MicroPosts
- How big things get done
How big things get done published the following breakdown:
- 100% of the mega-projects analyzed
- 47.9% finished on budget
- 8.5% finished on bugdet and time
- 0.5% finished on budget, time, and produced the expected benefits
Later, the book analyzes what are the prerequisites to get into the 0.5% Olympus:
- Know why all the time: is this code rewrite benefitting the product?
- Think slow, act fast:
- Make mistakes in the planning phase when screw-ups are cheap
- The more time the execution phase takes, the more you expose yourself to black swans (ie, catastrophic and unexpected events)
- Mitigate risks:
- Spike code to understand if and how something can be done
- Ask people who worked on similar features what went wrong/could have been done better
- Estimate using anchors:
- Hofstadter’s Law: “It always takes longer than you expect, even when you take into account Hofstadter’s Law.”
- We always estimate with the happy case in mind and, even the most paranoid, cannot prepare for unknown unknowns
- Ask others what was their experience building a similar thing and use their numbers as a starting point
- Lean on experience:
- Involve people who've worked on similar features in the past
- Learn from other similar projects—and no, you are not working on anything so unique that cannot draw from experience
- Use boring tech: "remove the words custom and bespoke from your vocabulary"
- Build a team
- Iterate:
- "we're terrible at getting things right the first time"
- "I have not failed ten thousand times," Thomas Edison said. "I’ve successfully found ten thousand ways that will not work."
- "If something works, you keep it in the plan.
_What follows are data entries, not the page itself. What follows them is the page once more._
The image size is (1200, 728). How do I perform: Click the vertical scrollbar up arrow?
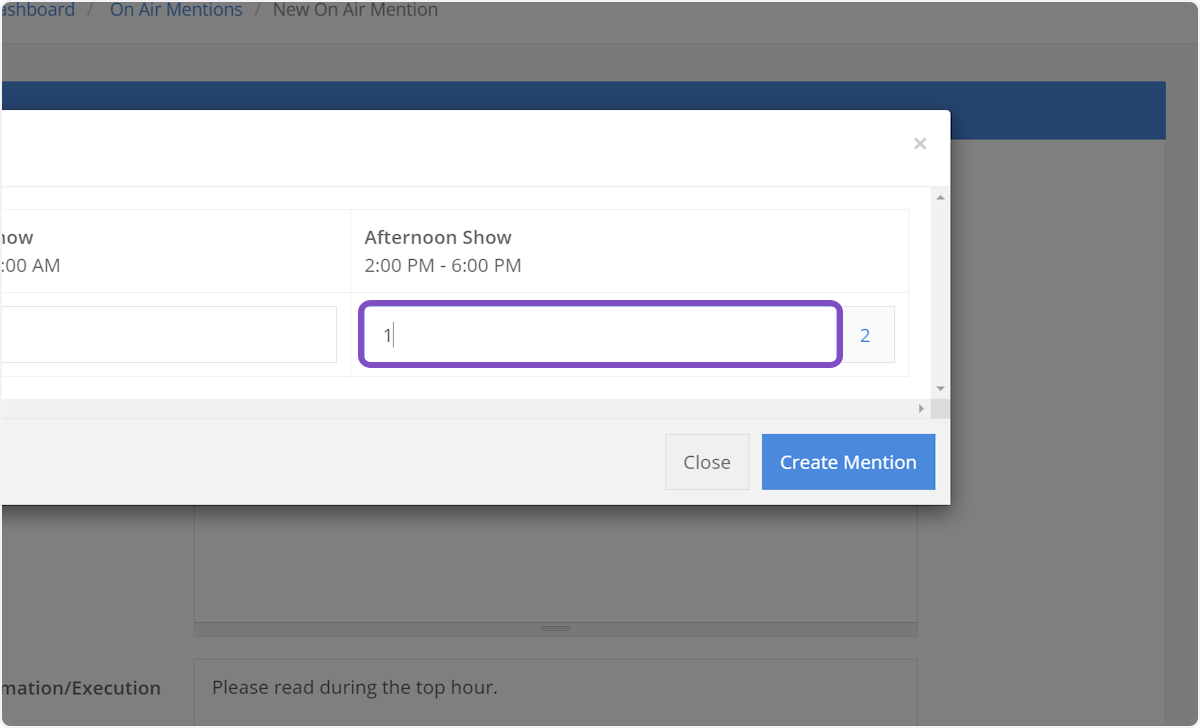940,197
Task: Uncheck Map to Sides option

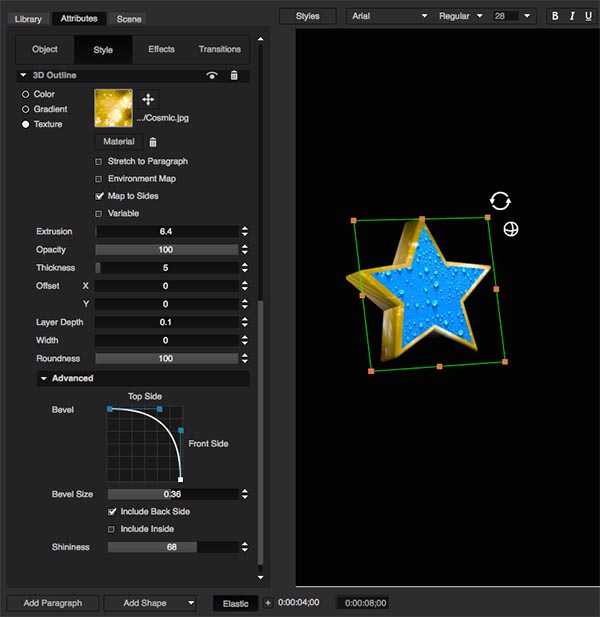Action: tap(98, 196)
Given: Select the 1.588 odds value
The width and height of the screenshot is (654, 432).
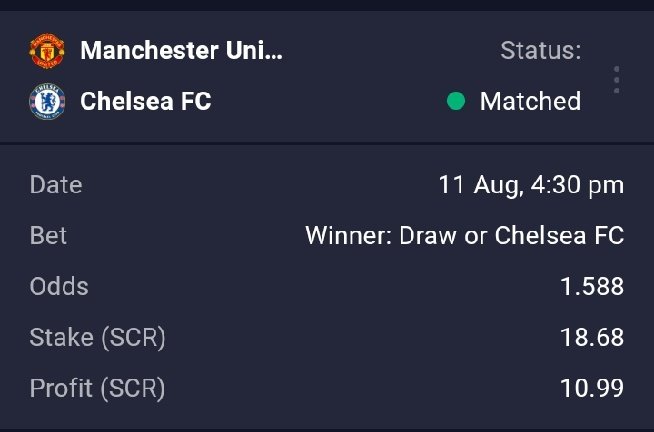Looking at the screenshot, I should point(592,286).
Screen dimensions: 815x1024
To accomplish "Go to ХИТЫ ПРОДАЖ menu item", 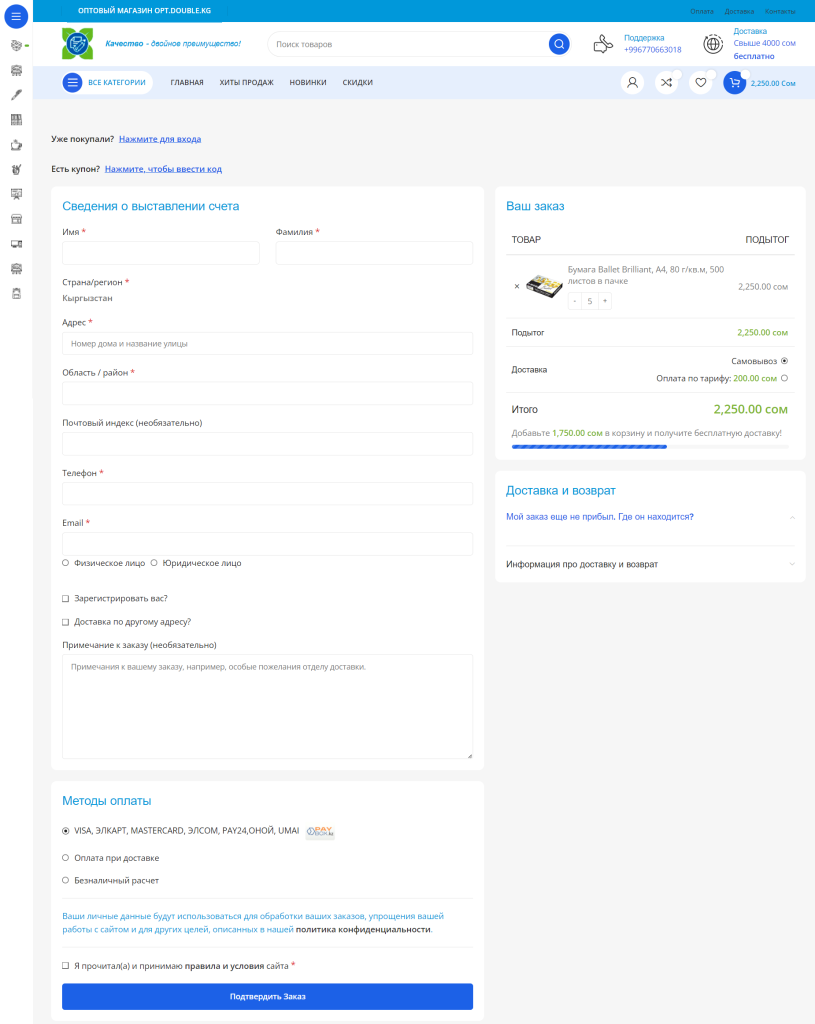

If it doesn’t, you “fail fast,"
- When talking about the success of the Empire State Building, "workers didn’t build one 102-story building, they built 102 one-story buildings."
The following sentence made me stop and think about my fuck-ups:
When delivery fails, efforts to figure out why tend to focus exclusively on delivery. That’s understandable, but it’s a mistake, because the root cause of why delivery fails often lies outside delivery, in forecasting, years before delivery was even begun.